The tapeworm was used to ridicule Tsafendas, although it was not an unreasonable metaphor for a man whose life experiences were shaped by racism and apartheid’s bureaucracy. However, a number of fellow patients and psychologists who encountered Tsafendas believe he was an accomplished actor who was shamming and that his above average intelligence and vast experience of mental health institutions enabled him to use the tapeworm for his own ends when necessary. Was the victim also cunning and unscrupulous? This would increase the likelihood of a plot to kill Verwoerd; or at the very least fortuitous circumstances that were adroitly exploited.

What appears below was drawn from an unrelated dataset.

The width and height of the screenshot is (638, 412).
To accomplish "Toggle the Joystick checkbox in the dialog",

The decade of the 1960s was arguably the most desolate in recent South African history. The totalitarian state ruled supreme, unchallenged in any major way: it is a period about which we still know surprisingly little. The response to Verwoerd’s death in the English-language press was formal, somewhat detached but also noticeably deferential. In Pietermaritzburg any activity that could possibly be regarded as inessential was abruptly cancelled and the local Greek community ducked for cover. The Natal Witness described Verwoerd as a colossus and he was lauded elsewhere as a cedar of Lebanon, while the murder was compared closely with that of Julius Caesar. Coincidentally, there was a non-fatal knife attack on an employee at the South African Embassy in London six days later.

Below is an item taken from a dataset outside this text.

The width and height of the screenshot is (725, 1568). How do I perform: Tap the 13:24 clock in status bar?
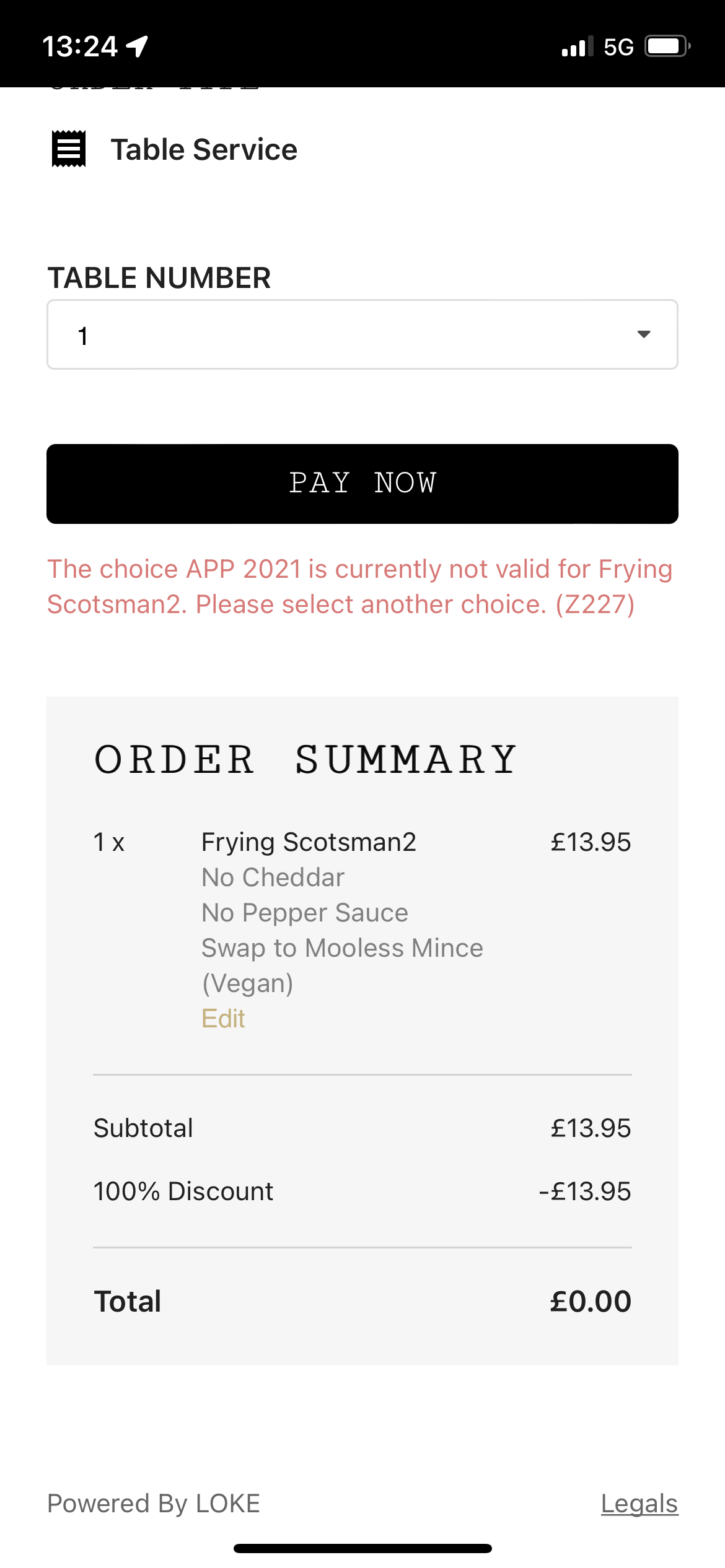[x=79, y=46]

Verwoerd is known only too well, but who was Tsafendas? Virtually every statement about him leads to further questions whose answers now seem irretrievable. But in a sense the tapeworm remains the central figure. Were it not for the assassination Tsafendas would have disappeared into historical insignificance; although hardly without trace because a life of little apparent consequence was remarkably well documented in official records in several countries. The Dutch/South African writer Henk van Woerden interviewed him in the mid-1990s and wrote a sympathetic portrait, finding him remarkably alert in view of his experiences, a man obsessed and with a poor grasp of chronology. Van Woerden summed him up as a ‘survivor of the detritus of South African history’. This seems as close an understanding as will ever be possible of a man who was a victim of confused identity and a general rootlessness.

Both Tsafendas and Verwoerd were troubled fantasists. Tsafendas, deemed out of touch with reality, was punished by a life of rejection, confinement and the ultimate obscurity of a largely unremarked burial. Verwoerd was elected Prime Minister and handed the power to damage the lives of millions of South Africans from far beyond his grave. His grand plans, endorsed for decades by most of the white population of South Africa, to force fellow citizens on the basis of perceived race into labour reserves, make-believe states of no possible viability, constituted one of the twentieth century’s greatest examples of mass human rights abuse. Apartheid was declared religious heresy.

Who was truly mad? There are no prizes for judging the greater danger to humankind; but the one remains the misfit, the other the statesman.

Further reading: Gavin Cooper, Under Devil’s Peak: The Life and Times of Wilfrid Cooper, an Advocate in the Age of Apartheid (Cape Town: Mercury, 2016); Peter Lambley, The Psychology of Apartheid (London: Gollancz, 1980); and Henk van Woerden, A Mouthful of Glass; translated by Dan Jacobson (Johannesburg: Ball, 2000).